Tem uma molécula nova chamada Tirzepatida, nós inclusive estamos no segundo estudo. O primeiro foi para diabéticos com doença cardiovascular, ou seja quem teve infarto ou derrame, e o resultado foi ótimo, porque a gente queria prevenir o segundo derrame e infarto. Ela se comprovou muito efetiva e, pelos dados que nós temos, é a droga mais efetiva para perda de peso, todavia ainda não foi feito estudos exclusivamente para perda de peso. Nós temos agora um estudo de pessoas que têm IMC (índice de massa corporal) acima de 27 e que não tenham diabetes, e tenham algum risco de complicação cardiovascular. A gente vai focar agora na perda de peso, ela está autorizada na Europa e nos Estados Unidos, mas exclusivamente para diabetes ainda. E agora estamos fazendo estudos para liberar também para obesidade. Pelo que estudei, é a droga mais potente que tem. É uma injeção semanal que leva a uma grande perda de peso.

Qual a faixa mais ou menos de perda e a gente pode pensar em porcentagem?

Podemos pensar em porcentagem de mais de 25% do excesso de peso. Não do peso total, mas do excesso de peso. É um estudo de dois anos, muito curto, se a pessoa usar isso por longo período, pode perder até mais, e preciso lembrar que sempre acompanhado de uma dieta e exercício físico, não tem mágica.

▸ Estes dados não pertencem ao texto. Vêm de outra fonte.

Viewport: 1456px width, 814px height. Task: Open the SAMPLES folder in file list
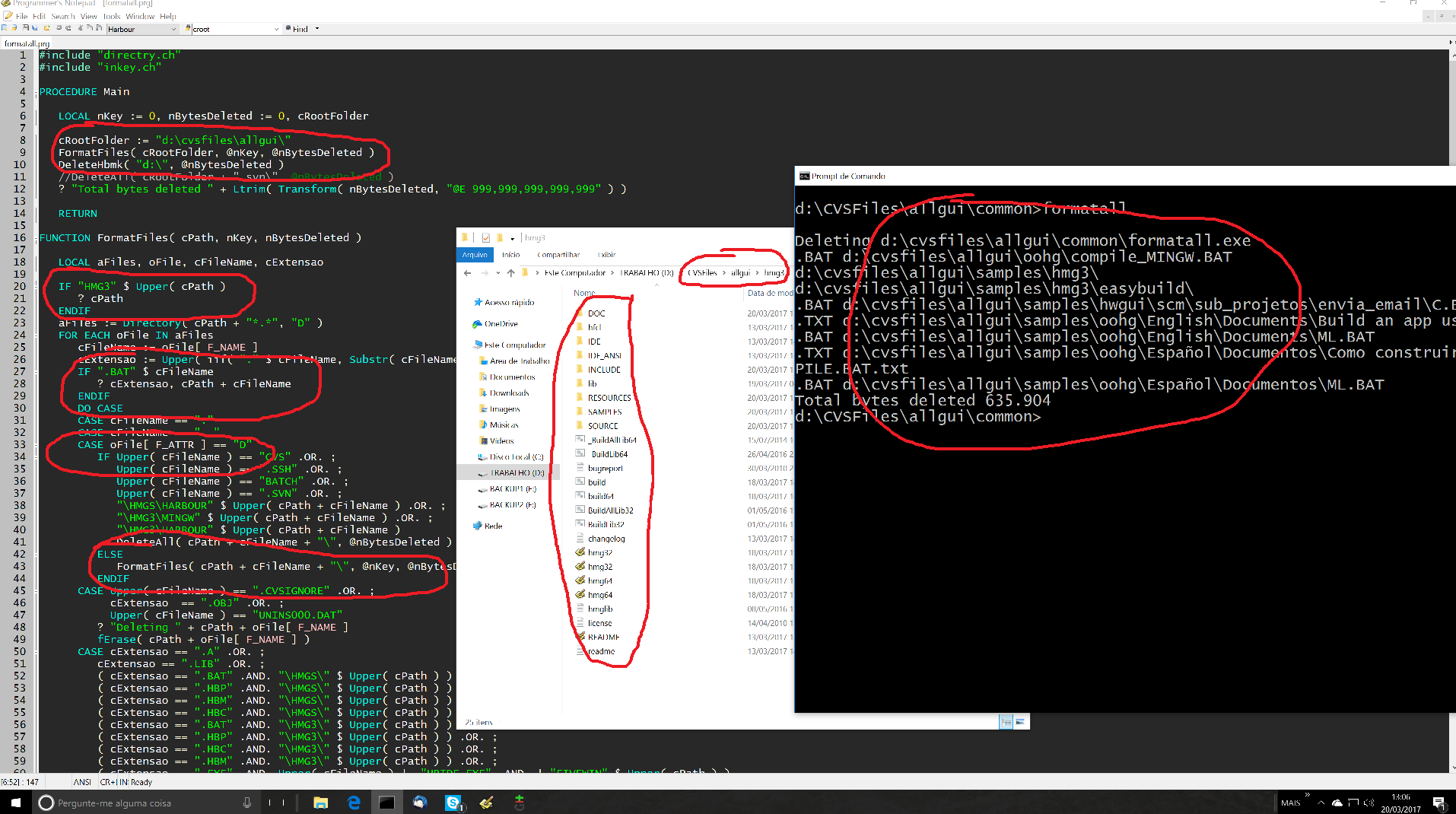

Ela é da mesma classe ou é diferente da Semaglutida, que está fazendo sucesso também?

A Semaglutida se assemelha a uma droga que o intestino faz. A Tirzepatida se assemelha a duas drogas que o intestino faz. Então ela tem um efeito duplo, por isso que talvez ela seja a mais potente de todas. E é por isso que ela leva a perda de peso e tanta diminuição da glicose.

Um dos problemas da Semaglutida, são os efeitos adversos muito comum nos usuários. No caso da Tirzerpatida está mostrando algo parecido?

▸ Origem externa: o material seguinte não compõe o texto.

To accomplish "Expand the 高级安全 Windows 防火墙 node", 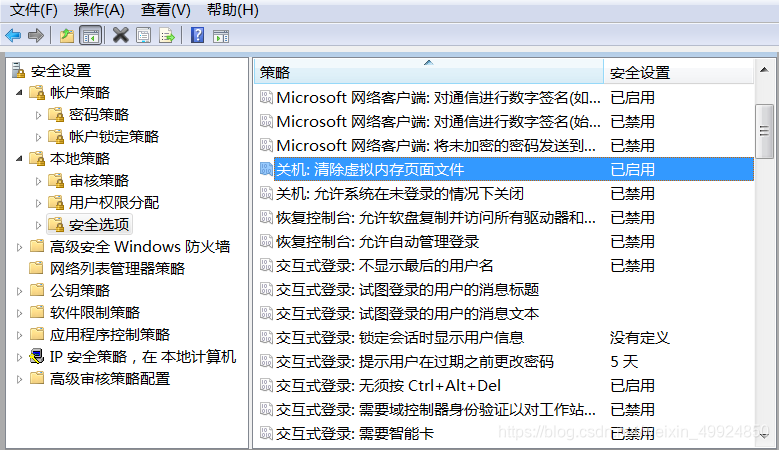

Eu participei de outros estudos também nessa classe e depende do cuidado da pessoa. O que dá o efeito colateral, e você comer grandes porções de comida, se você comer muita gordura — porque a droga paralisa o estômago —, então gordura no estômago muito tempo irá causar náusea. Então, repetindo grandes porções de muita gordura ou bebida alcoólica, a pessoa vai ter náusea, mas, caso contrário, é muito difícil ter colateral, se a pessoa controlar bem a alimentação.

Pode se falar então no fim da cirurgia bariátrica?

Podemos sim, falar no fim da cirurgia bariátrica, o cirurgião bariátrico gosta muito de falar isso, mas a cirurgia bariátrica não acaba quando o indivíduo faz o procedimento. Porque 70% das pessoas vão voltar depois de 10 anos a operar, os cuidados da cirurgia bariátrica são para sempre. Essas medicações não são baratas, estão em torno de R$ 800 por mês, mas se a gente for escrever na ponta do lápis o custo crônico da cirurgia bariátrica, talvez esse custo seja melhor, sem a mutilação do intestino e do estômago.